A table near the windows at Kerbey Lane Cafe in Mueller was piled high with crimson-tinted short stacks this week, a sweet kickoff for a neighborhood partnership with serious purpose. The beloved Central Texas diner has designated Marathon Kids as its fourth-quarter 2025 beneficiary, pledging a portion of proceeds from its special pancakes to the Austin-born youth running nonprofit. October’s flavor is a crowd-pleasing Red Velvet, and the promotion continues through December 31, 2025.
A neighborhood push for movement
The announcement and pancake tasting took place at the Mueller location, a fitting stage for two local institutions working to get more kids moving. Marathon Kids is marking 30 years of helping children build healthy habits through running and physical activity. In 2024 alone, the program reached more than 431,000 participants across the country and about 36,000 in Central Texas who together logged nearly 600,000 miles.
Those numbers track with a region whose population and needs are growing. The Austin–Round Rock–San Marcos metro area climbed to more than 2.55 million residents as of mid-2024, making it the nation’s 25th-largest metro, according to Community Impact. Inside the city limits, Austin’s population hovers near 1 million with a median age around 34.5 and a diverse makeup that includes large White (non-Hispanic) and Hispanic communities, data from Texas Demographics shows. A young, family-rich city is exactly where accessible, school- and community-based fitness programs can make a difference.
The stakes are clear. Roughly 1 in 5 U.S. children and adolescents live with obesity, with higher rates among some racial and ethnic groups and in lower-income households, according to the CDC. Trends are moving in the wrong direction for the youngest kids, too: national surveys summarized by NIDDK show obesity has risen among children ages 2–5 compared with earlier years. A peer-reviewed analysis in JAMA Network found youth obesity increased by about 0.44 percentage points per year through 2023, reaching roughly 21% nationally.

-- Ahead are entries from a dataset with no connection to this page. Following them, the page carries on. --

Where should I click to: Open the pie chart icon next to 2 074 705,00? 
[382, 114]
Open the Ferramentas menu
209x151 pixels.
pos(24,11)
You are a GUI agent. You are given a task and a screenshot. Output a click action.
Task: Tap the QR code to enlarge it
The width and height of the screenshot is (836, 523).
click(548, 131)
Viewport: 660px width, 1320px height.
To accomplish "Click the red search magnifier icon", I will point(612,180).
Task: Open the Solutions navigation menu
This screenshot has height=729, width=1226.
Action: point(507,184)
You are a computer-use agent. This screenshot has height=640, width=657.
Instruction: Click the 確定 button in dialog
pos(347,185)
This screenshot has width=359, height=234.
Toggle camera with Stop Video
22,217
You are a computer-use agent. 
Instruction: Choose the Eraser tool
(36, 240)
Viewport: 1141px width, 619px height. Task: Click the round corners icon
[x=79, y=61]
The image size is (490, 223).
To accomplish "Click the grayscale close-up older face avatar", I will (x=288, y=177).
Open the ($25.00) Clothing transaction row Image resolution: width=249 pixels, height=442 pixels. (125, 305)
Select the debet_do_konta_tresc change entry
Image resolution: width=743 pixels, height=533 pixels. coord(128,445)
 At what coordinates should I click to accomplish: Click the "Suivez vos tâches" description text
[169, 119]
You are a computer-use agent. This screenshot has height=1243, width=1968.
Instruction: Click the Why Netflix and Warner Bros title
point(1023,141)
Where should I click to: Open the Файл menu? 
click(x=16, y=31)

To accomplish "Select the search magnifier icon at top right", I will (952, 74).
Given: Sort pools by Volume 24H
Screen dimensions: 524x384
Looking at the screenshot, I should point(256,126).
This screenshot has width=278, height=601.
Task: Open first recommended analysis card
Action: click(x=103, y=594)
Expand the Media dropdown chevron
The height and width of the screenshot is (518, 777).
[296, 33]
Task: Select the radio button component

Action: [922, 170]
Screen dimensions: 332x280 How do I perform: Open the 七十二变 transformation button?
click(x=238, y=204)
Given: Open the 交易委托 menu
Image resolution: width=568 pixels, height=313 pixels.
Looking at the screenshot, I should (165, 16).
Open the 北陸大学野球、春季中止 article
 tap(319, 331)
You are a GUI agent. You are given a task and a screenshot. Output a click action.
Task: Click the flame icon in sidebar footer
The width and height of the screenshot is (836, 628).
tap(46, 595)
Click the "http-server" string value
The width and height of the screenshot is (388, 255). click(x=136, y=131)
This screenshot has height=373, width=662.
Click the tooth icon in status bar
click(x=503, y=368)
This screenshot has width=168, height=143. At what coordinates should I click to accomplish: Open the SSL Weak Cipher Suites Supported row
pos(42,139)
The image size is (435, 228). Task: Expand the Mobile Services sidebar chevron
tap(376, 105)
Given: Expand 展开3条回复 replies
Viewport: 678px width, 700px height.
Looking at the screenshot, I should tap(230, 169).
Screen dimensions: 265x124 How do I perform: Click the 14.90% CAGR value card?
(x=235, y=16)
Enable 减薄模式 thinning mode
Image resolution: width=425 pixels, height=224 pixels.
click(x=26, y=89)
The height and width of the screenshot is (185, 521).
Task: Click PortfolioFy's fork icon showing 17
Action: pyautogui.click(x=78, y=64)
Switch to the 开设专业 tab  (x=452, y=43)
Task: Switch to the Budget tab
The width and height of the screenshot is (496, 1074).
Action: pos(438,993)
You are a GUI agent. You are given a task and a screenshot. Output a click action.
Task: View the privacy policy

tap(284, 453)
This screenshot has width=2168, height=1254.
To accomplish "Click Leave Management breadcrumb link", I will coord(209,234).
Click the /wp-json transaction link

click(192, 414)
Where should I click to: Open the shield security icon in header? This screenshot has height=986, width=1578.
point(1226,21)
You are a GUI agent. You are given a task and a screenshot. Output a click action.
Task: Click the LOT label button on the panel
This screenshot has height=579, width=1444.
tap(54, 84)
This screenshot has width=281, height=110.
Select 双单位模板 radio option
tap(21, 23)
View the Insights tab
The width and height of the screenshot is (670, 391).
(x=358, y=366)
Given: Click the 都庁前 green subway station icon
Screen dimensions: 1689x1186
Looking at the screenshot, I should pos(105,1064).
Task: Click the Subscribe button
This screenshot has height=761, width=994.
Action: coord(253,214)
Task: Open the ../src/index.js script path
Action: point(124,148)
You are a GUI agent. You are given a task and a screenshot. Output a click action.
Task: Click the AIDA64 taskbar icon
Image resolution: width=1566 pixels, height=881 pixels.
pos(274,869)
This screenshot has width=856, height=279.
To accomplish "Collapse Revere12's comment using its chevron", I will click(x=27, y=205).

Globally, the shift is stark: overweight now exceeds underweight in children ages 5–19 for the first time, with about 1 in 10 living with obesity, UNICEF USA reports.
Against that backdrop, making a healthier choice as simple as ordering pancakes gives families an easy on-ramp. Kerbey Lane says its fourth quarter is traditionally its busiest, and channeling that rush toward youth fitness could translate to thousands of additional miles logged by local kids next season.
Where the donation fits
Kerbey Lane’s role in Austin is as familiar as its queso. The cafe began in 1980 in a Central Austin bungalow and today operates 10 locations across Austin, San Marcos, and San Antonio, according to Wikipedia. Its public-spirited streak is just as established. Earlier this year, the chain joined other local restaurants to donate 100% of profits from its 10 locations on a designated day for Hill Country flood relief, as reported by the Austin American-Statesman.
The Marathon Kids partnership slots naturally into that track record. Here’s how customers can be part of it:
- October’s special pancake is Red Velvet; subsequent flavors arrive in November and December.
- A portion of proceeds from the special pancake benefits Marathon Kids.
- The promotion runs through December 31, 2025, across Kerbey Lane Cafe locations.
- Marathon Kids, a 30-year-old program, promotes running and physical activity for children; in 2024, it served over 431,000 participants nationally, including about 36,000 in Central Texas who together logged nearly 600,000 miles.
- Kerbey Lane began in 1980 and today operates 10 locations in Austin, San Marcos, and San Antonio.
In a growing metro and a youthful city, small gestures add up. For Marathon Kids, donations help schools and community programs create low-barrier opportunities for students to accumulate miles, celebrate milestones, and cultivate a love of movement. For families, it’s one more reason to steer weekend brunch toward a neighborhood staple.
Why Mueller’s moment matters
Mueller is a neighborhood built around parks, trails, and street-level gathering spots—an environment that mirrors Marathon Kids’ philosophy of meeting kids where they are. When a local institution with Kerbey Lane’s reach backs that ethos, the impact ripples: more programming dollars for coaches and coordinators, more mileage incentives for students, and a higher profile for youth movement at a time when American kids are less active and face rising health risks, as underscored by the CDC and JAMA Network.
The bet is simple and neighborly: pancakes today, healthier habits tomorrow. As fall flavors turn to winter and the Kerbey Kindness effort runs through the end of the year, Mueller has a front-row seat to a partnership that tastes like Austin—local, collaborative, and focused on kids lacing up for the long run.